BEGIN RECORDED INFORMATION

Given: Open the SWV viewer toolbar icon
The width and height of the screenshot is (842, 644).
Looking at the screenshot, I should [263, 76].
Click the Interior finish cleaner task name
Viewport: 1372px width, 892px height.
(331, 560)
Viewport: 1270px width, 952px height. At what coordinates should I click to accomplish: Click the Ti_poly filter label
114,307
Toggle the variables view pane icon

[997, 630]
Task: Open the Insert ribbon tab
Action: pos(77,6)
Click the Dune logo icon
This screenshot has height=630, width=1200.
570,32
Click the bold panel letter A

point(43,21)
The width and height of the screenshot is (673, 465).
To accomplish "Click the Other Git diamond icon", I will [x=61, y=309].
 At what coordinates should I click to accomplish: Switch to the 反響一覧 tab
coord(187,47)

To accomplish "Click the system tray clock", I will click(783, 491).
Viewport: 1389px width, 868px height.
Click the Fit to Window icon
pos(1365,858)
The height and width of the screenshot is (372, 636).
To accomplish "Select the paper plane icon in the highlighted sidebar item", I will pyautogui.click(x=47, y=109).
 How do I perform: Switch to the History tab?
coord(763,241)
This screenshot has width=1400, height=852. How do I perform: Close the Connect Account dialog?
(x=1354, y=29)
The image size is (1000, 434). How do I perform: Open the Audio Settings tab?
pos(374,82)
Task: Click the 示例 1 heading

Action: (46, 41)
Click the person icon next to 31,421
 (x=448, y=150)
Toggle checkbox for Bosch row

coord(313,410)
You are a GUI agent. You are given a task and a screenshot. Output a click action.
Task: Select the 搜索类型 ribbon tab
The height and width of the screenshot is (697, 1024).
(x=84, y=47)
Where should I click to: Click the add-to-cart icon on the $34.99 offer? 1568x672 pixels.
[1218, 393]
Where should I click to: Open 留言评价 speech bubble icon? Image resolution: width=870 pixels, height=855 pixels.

END RECORDED INFORMATION

◆ TASK TO CARRY OUT
The data must be given again in full. Keep every line identical.

◆ YOUR RESPONSE
Given: Open the SWV viewer toolbar icon
The width and height of the screenshot is (842, 644).
Looking at the screenshot, I should [263, 76].
Click the Interior finish cleaner task name
Viewport: 1372px width, 892px height.
(331, 560)
Viewport: 1270px width, 952px height. At what coordinates should I click to accomplish: Click the Ti_poly filter label
114,307
Toggle the variables view pane icon

[997, 630]
Task: Open the Insert ribbon tab
Action: pos(77,6)
Click the Dune logo icon
This screenshot has height=630, width=1200.
570,32
Click the bold panel letter A

point(43,21)
The width and height of the screenshot is (673, 465).
To accomplish "Click the Other Git diamond icon", I will [x=61, y=309].
 At what coordinates should I click to accomplish: Switch to the 反響一覧 tab
coord(187,47)

To accomplish "Click the system tray clock", I will click(783, 491).
Viewport: 1389px width, 868px height.
Click the Fit to Window icon
pos(1365,858)
The height and width of the screenshot is (372, 636).
To accomplish "Select the paper plane icon in the highlighted sidebar item", I will pyautogui.click(x=47, y=109).
 How do I perform: Switch to the History tab?
coord(763,241)
This screenshot has width=1400, height=852. How do I perform: Close the Connect Account dialog?
(x=1354, y=29)
The image size is (1000, 434). How do I perform: Open the Audio Settings tab?
pos(374,82)
Task: Click the 示例 1 heading

Action: (46, 41)
Click the person icon next to 31,421
 (x=448, y=150)
Toggle checkbox for Bosch row

coord(313,410)
You are a GUI agent. You are given a task and a screenshot. Output a click action.
Task: Select the 搜索类型 ribbon tab
The height and width of the screenshot is (697, 1024).
(x=84, y=47)
Where should I click to: Click the add-to-cart icon on the $34.99 offer? 1568x672 pixels.
[1218, 393]
Where should I click to: Open 留言评价 speech bubble icon? Image resolution: width=870 pixels, height=855 pixels.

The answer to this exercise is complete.